Impressions from the 11th ''Wagner in Budapest'' Festival



Performing Richard Wagner’s Der Ring des Nibelungen (Nibelung’s Ring) tetralogy by overcoming every challenge that this work includes, in other words by doing justice to it, has always been prestigious for every small or big opera company all over the world.

Besides Bayreuth Festival Theatre that had been built upon Wagner’s request for this tetralogy to be performed, Gustav Kuhn’s Erl Tyrol Festival and Sofia Opera are among the places that composer’s magnum opus’s brilliant interpretations can be heard every year. So much that these uniquely displayed Ring productions are mentioned with the names of the cities they are performed in, like Amsterdam’s Ring or Frankfurt’s Ring (It’s like I can hear you asking, “Is it possible for us to see ‘İstanbul’s Ring’ one day?” Unfortunately, the awareness and love towards Wagner and his works haven’t yet reached to the level of performing the composer’s other hard case works like Tristan, Parsifal or even Meistersinger, let alone Ring itself in our land. I think we should work hard for his early period works such as The Flying Dutchman, Tannhauser, Lohengrin to be performed in here much more).
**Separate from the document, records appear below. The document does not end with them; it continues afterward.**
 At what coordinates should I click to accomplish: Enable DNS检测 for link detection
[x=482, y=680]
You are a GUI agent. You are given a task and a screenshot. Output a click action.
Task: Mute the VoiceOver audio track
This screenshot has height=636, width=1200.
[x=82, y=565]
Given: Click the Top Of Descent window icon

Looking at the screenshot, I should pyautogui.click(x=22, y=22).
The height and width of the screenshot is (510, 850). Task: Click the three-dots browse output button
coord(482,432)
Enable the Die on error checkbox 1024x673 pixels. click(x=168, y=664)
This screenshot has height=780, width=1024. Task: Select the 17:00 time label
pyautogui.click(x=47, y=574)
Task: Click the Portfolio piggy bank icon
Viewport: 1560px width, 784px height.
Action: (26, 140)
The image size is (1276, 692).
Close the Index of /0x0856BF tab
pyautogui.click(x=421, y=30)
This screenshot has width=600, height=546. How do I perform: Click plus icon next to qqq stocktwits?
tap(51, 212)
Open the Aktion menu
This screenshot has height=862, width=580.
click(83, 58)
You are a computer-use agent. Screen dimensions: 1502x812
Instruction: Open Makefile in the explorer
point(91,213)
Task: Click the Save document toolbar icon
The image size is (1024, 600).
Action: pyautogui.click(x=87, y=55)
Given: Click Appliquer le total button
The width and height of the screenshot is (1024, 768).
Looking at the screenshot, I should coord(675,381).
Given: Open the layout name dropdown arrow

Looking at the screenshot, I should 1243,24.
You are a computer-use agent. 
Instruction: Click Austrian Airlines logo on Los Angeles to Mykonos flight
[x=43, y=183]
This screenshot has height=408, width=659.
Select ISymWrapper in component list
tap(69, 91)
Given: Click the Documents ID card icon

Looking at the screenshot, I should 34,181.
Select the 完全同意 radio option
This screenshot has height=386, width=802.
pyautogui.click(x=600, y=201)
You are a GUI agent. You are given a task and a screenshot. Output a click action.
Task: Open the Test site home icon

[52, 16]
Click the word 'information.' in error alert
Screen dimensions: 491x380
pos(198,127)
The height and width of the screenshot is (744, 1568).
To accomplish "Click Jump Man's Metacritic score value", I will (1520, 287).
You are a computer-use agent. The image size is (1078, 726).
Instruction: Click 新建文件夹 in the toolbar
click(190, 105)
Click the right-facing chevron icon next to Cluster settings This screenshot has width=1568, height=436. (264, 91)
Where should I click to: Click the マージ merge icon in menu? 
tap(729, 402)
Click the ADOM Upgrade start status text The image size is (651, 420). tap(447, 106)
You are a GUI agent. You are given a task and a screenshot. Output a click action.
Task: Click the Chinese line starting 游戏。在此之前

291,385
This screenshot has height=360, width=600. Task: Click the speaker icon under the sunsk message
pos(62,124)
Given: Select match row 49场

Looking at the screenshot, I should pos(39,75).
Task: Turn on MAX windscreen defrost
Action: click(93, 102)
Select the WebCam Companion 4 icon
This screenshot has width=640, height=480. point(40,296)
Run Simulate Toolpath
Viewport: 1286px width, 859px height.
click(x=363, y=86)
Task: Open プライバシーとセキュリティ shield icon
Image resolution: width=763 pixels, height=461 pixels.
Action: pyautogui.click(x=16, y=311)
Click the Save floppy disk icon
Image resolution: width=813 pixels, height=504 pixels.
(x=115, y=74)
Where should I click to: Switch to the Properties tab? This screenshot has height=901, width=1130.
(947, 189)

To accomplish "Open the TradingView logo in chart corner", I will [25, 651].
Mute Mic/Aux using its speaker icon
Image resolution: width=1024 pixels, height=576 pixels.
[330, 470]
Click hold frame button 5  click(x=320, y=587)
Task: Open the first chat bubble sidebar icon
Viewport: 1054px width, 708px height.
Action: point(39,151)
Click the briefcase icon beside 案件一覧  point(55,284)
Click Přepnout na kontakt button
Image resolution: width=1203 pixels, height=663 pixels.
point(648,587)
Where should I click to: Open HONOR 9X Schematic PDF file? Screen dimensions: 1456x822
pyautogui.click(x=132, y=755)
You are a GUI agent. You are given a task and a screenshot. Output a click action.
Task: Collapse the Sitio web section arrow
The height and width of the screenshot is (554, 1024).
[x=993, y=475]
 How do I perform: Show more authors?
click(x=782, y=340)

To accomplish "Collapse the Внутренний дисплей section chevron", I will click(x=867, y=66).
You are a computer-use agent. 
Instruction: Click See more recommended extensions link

Hungarian Radio Symphony Orchestra, conducted by the globally renowned Hungarian conductor Adam Fischer, is one of the ensembles that performs 15-hour-long Ring with distinguished opera singers every year. Being held for 10 years in Bela Bartok National Concert Hall, which is located inside Budapest’s outstandingly beautiful culture and arts centre Müpa, Wagner in Budapest Festival has achieved success by being one of the few distinguished places where Ring is performed with inspiring interpretations in a joyful and dedicated manner.

Wagner in Budapest Festival’s creator, Adam Fischer claims that the performances of the festival can compete with the other best Wagner performances in all over the world in every aspect, while also not forgetting to walk on the thin ice and say “I have no intention to compete with Bayreuth’s unique state in this field!” However, in my opinion, maestro’s next sentence is more important than this one: “We are hoping to pave the way for other performances that can be seen as an alternative of Bayreuth’s!” Fischer sees Wagner in Budapest Festival, as a “dream come true”. As in the example of Richard Wagner and his “taken a leap of faith” supporter the Bavarian King Ludwig II, with reference to the fact that being a part of this dream by actualising everything in the artist’s vision as an obsessive supporter, Fischer feels gratitude to Müpa and its officials for making his dreams come true.

Soloists who had taken role in the performances of ''Wagner in Budapest'' Festival in the previous years came together at the coctail after the performance of Das Rheingold.

Nibelung’s Ring is a must of the festival, which is held in June, every year. This year, the tetralogy was performed between the days 16th to 19th of June as semi-concertant, in Bela Bartok National Concert Hall. I’m describing it as semi-concertant, because these couldn’t be described as either concertant or staged performances. It was a stage direction that pushed its limits till the end in the aspects of dramaturgy, setting and costume and was staged on Bela Bartok National Concert Hall’s concert stage, not on an opera stage, without having a sofito. If they were to place a giant, open front box on the stage and get rid of the chairs that the singers sat on while they were not singing, we could watch a well enough staged Ring, thanks to the present direction.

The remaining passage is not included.